* [What needs to be done]: Begin your copy at the line that holds "Ver más (159, 436)" and carry it through the final line of the data, writing out each line exactly and omitting pictures.

(Excerpts from a dataset)
________________________________________
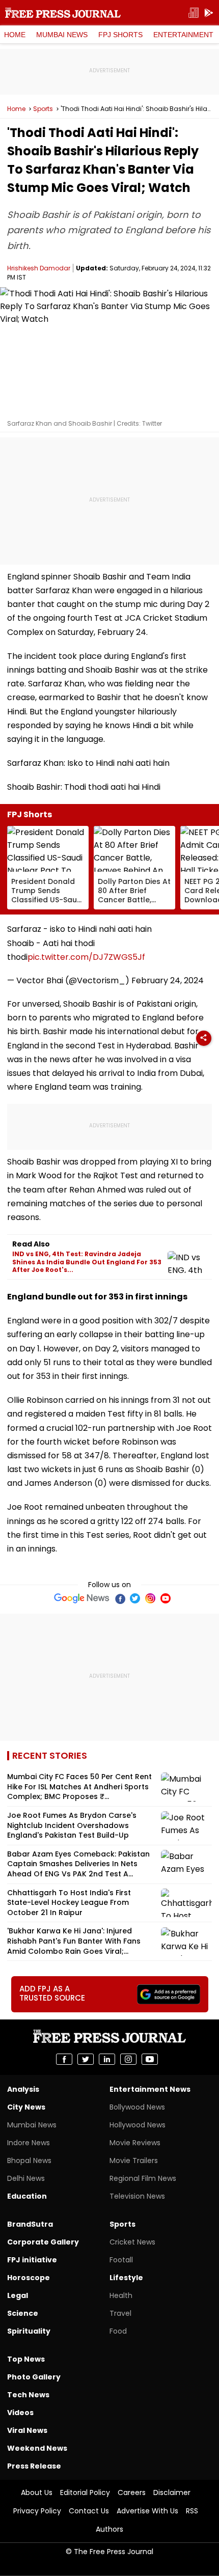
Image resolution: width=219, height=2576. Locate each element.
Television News (137, 2196)
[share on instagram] (128, 2059)
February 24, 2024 (167, 980)
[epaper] (193, 13)
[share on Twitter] (85, 2059)
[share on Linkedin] (107, 2059)
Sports (43, 109)
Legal (17, 2295)
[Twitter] (135, 1598)
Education (27, 2196)
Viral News (27, 2430)
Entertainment (183, 35)
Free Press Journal (63, 13)
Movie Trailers (134, 2160)
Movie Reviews (135, 2143)
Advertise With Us (147, 2511)
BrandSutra (30, 2224)
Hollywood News (138, 2125)
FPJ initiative (32, 2260)
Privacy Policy (37, 2511)
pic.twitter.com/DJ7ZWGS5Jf (86, 957)
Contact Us (89, 2511)
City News (26, 2107)
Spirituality (28, 2331)
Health (121, 2295)
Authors (109, 2529)
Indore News (28, 2143)
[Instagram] (150, 1598)
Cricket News (132, 2242)
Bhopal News (29, 2160)
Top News (26, 2359)
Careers (132, 2492)
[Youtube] (165, 1598)
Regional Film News (143, 2178)
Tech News (28, 2395)
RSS (192, 2511)
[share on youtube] (150, 2059)
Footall (121, 2260)
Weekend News (37, 2448)
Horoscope (28, 2278)
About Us (36, 2492)
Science (22, 2313)
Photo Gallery (34, 2377)
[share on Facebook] (64, 2059)
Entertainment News (150, 2089)
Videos (20, 2412)
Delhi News (26, 2178)
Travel (120, 2313)
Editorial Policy (85, 2492)
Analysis (23, 2089)
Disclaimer (171, 2492)
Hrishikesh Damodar (38, 268)
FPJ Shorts (120, 35)
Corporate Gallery (43, 2242)
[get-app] (209, 13)
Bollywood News (137, 2107)
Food (118, 2331)
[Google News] (82, 1598)
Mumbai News (62, 35)
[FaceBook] (120, 1598)
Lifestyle (126, 2278)
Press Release (34, 2466)
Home (14, 35)
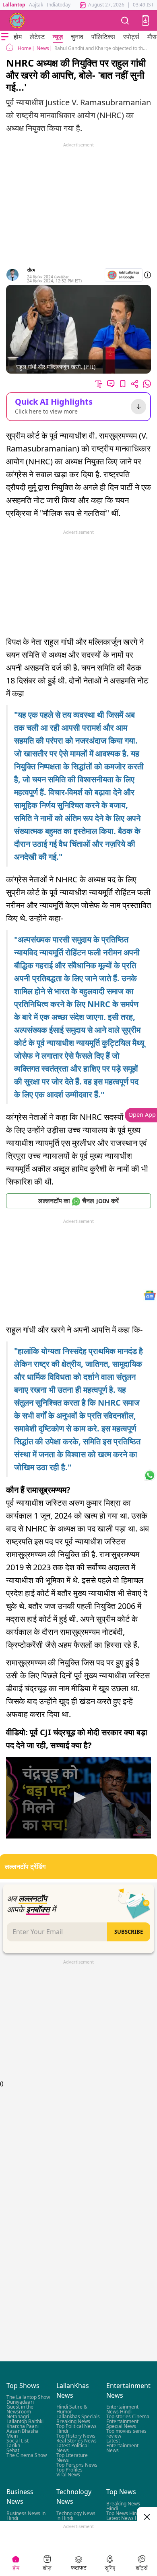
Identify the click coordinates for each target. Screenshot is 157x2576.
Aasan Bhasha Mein (22, 2433)
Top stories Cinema (127, 2416)
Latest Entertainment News (122, 2445)
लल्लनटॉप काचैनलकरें (78, 1200)
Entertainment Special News (122, 2424)
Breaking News (73, 2421)
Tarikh (13, 2445)
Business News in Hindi (25, 2515)
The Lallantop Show (28, 2397)
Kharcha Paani (22, 2426)
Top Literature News (72, 2457)
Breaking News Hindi (123, 2505)
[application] (78, 1798)
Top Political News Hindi (76, 2428)
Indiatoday (58, 4)
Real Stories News (76, 2440)
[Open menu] (5, 37)
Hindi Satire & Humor (71, 2409)
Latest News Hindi (126, 2517)
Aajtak (36, 4)
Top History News (75, 2435)
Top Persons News (76, 2464)
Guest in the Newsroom (19, 2409)
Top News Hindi (123, 2512)
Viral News (68, 2474)
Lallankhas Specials (78, 2416)
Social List (17, 2440)
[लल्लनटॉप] (17, 21)
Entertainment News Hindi (122, 2409)
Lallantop (13, 4)
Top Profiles (69, 2469)
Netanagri (17, 2416)
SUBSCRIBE (128, 1931)
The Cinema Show (26, 2455)
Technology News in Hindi (75, 2515)
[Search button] (125, 20)
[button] (145, 20)
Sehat (12, 2450)
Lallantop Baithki (24, 2421)
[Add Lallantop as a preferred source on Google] (124, 275)
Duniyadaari (20, 2401)
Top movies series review (126, 2433)
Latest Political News (72, 2448)
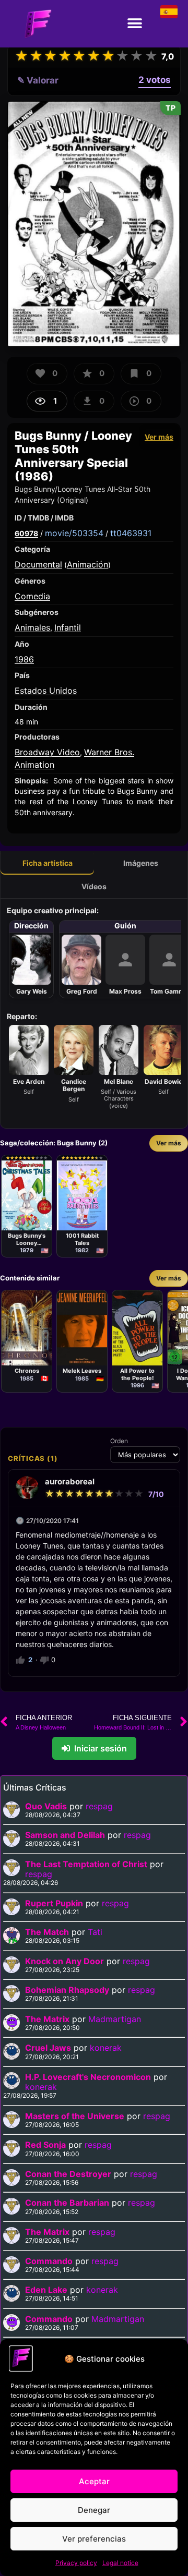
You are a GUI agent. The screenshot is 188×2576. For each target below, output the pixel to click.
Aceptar (94, 2481)
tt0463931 (130, 533)
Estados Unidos (46, 690)
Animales (32, 627)
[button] (134, 23)
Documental (38, 564)
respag (99, 1806)
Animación (87, 564)
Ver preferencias (94, 2539)
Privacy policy (76, 2563)
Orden (119, 1441)
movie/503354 (74, 533)
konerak (106, 2047)
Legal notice (120, 2563)
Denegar (94, 2510)
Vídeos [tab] (94, 886)
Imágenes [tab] (140, 862)
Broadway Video (47, 752)
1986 (24, 659)
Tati (95, 1932)
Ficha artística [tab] (47, 862)
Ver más (159, 436)
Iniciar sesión (100, 1748)
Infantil (67, 627)
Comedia (32, 596)
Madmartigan (114, 2019)
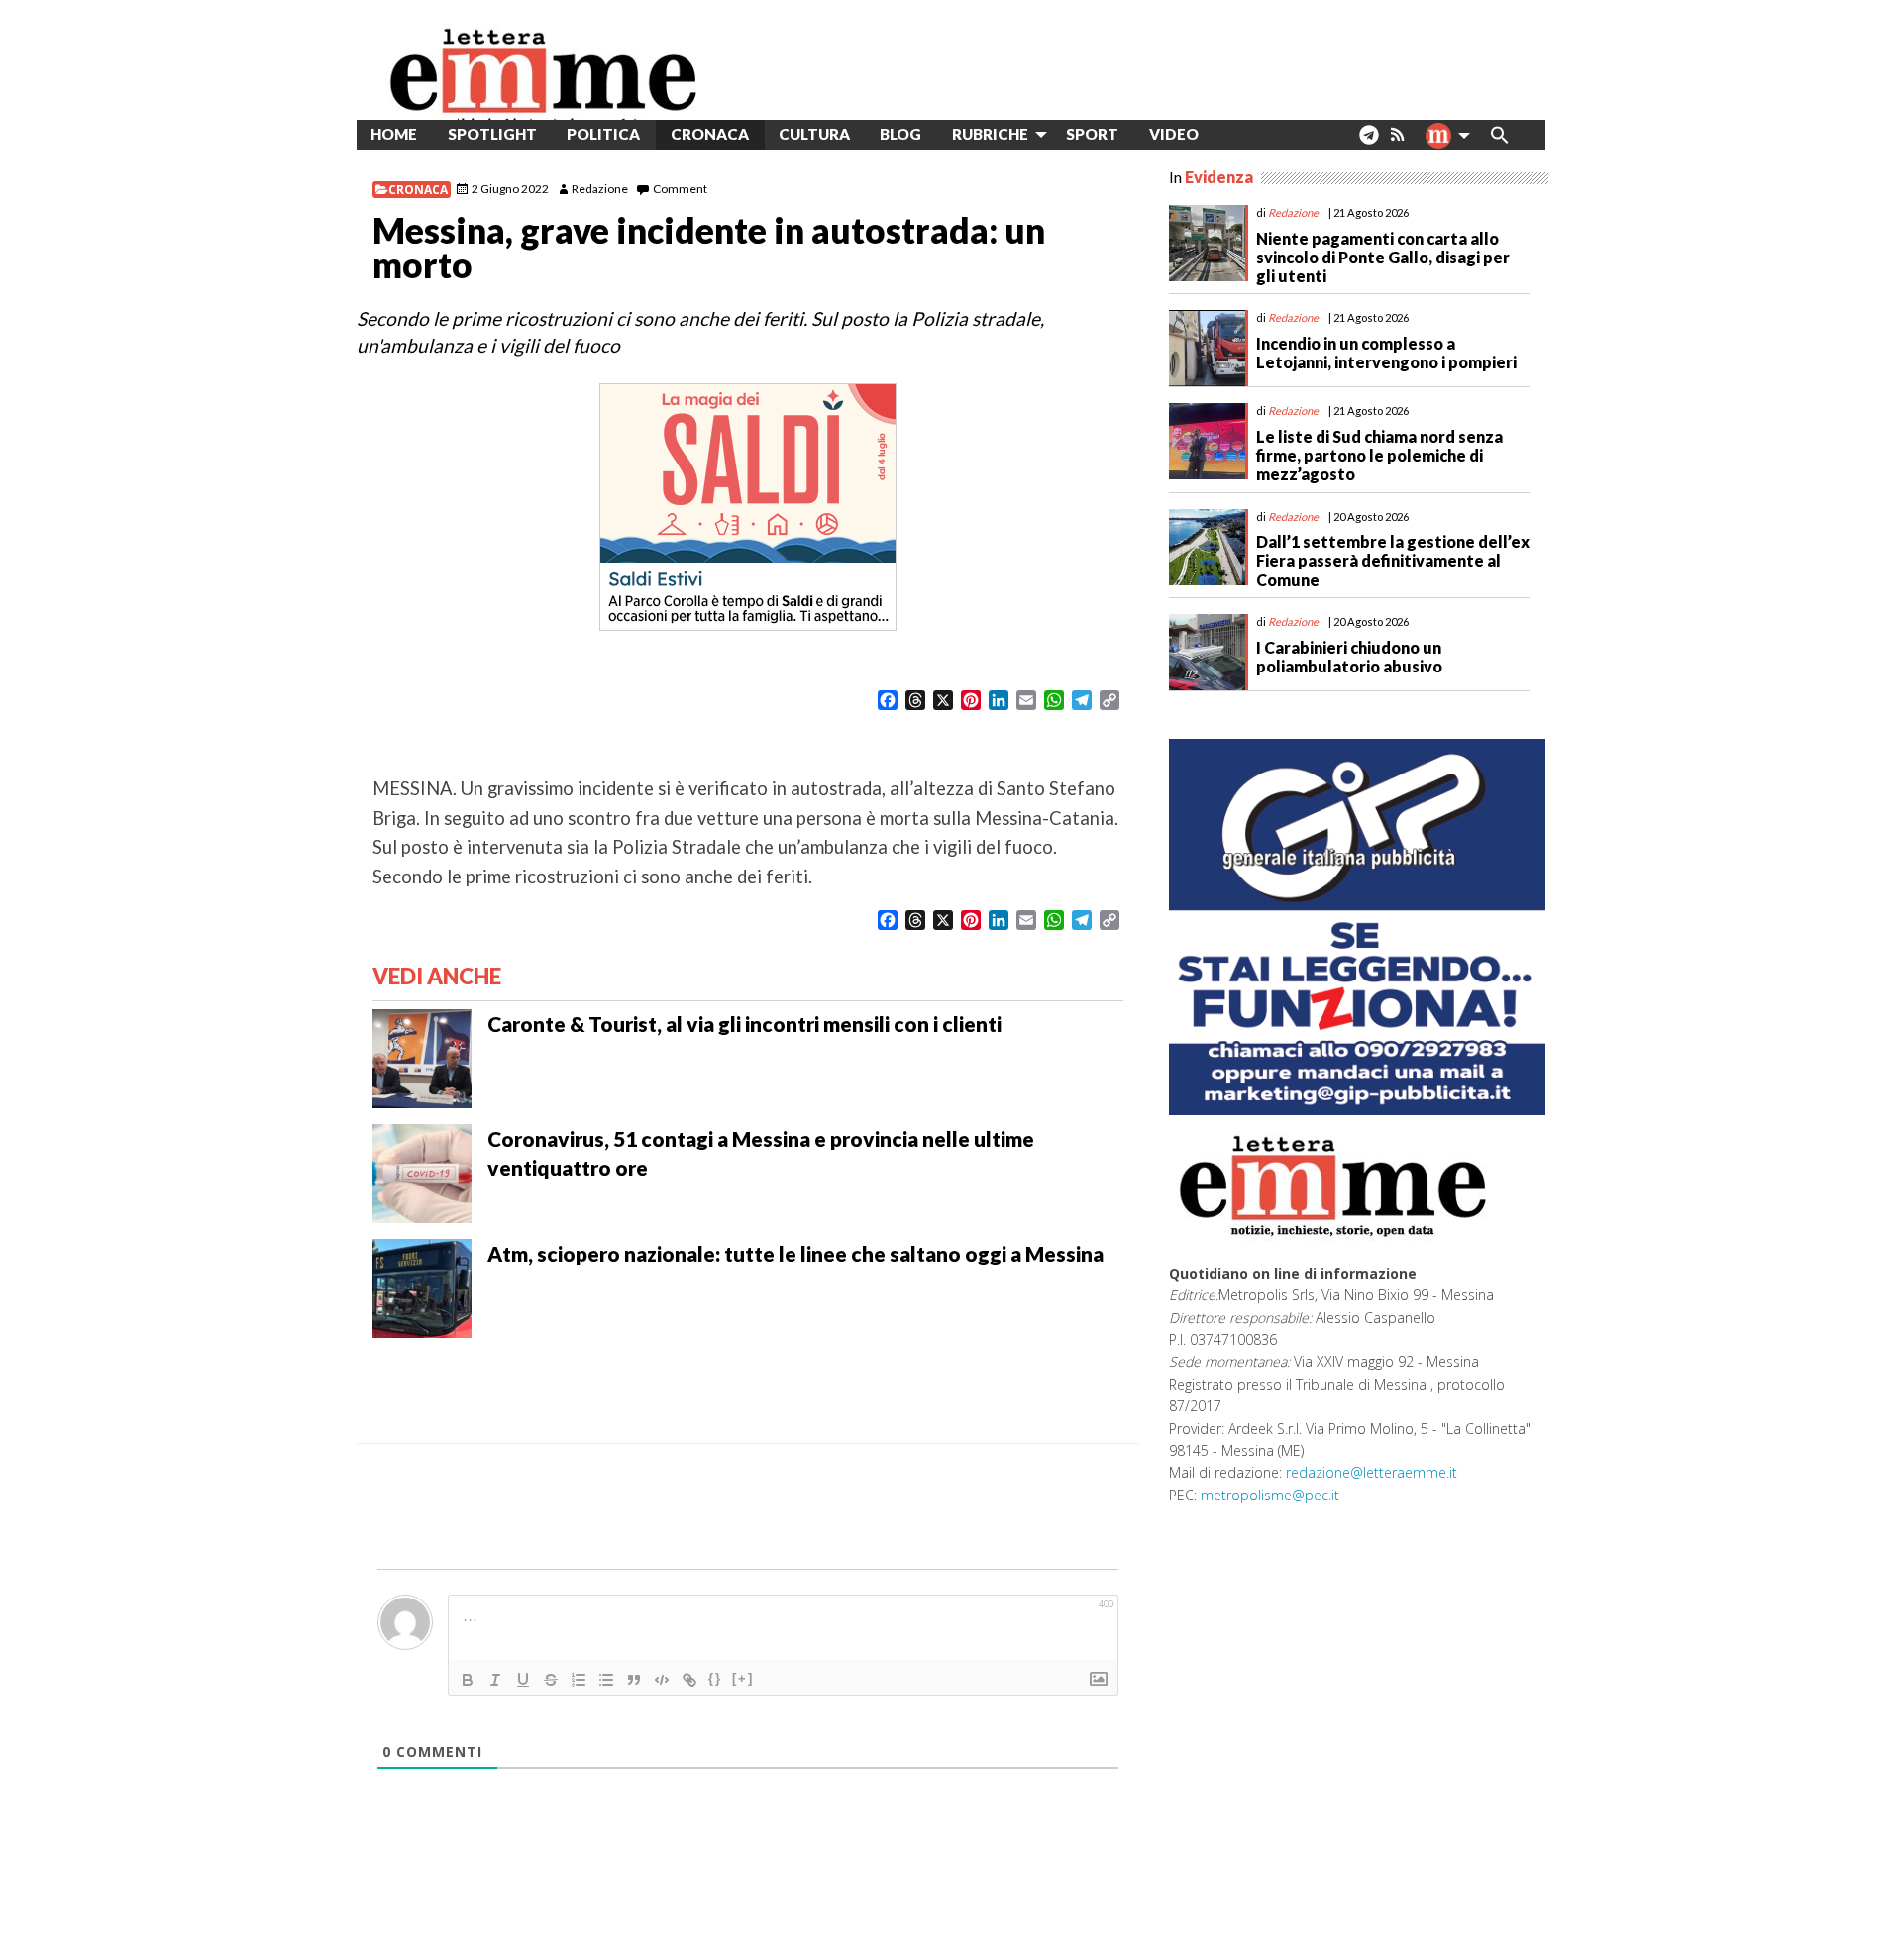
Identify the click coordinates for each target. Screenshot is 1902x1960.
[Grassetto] (467, 1680)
________________________________________
* [Answer for this exercise]:
Ver más (159, 436)
Iniciar sesión (100, 1748)
Infantil (67, 627)
Comedia (32, 596)
Madmartigan (114, 2019)
Identify the click coordinates for each target. Screenshot is 1902x1960.
[Grassetto] (467, 1680)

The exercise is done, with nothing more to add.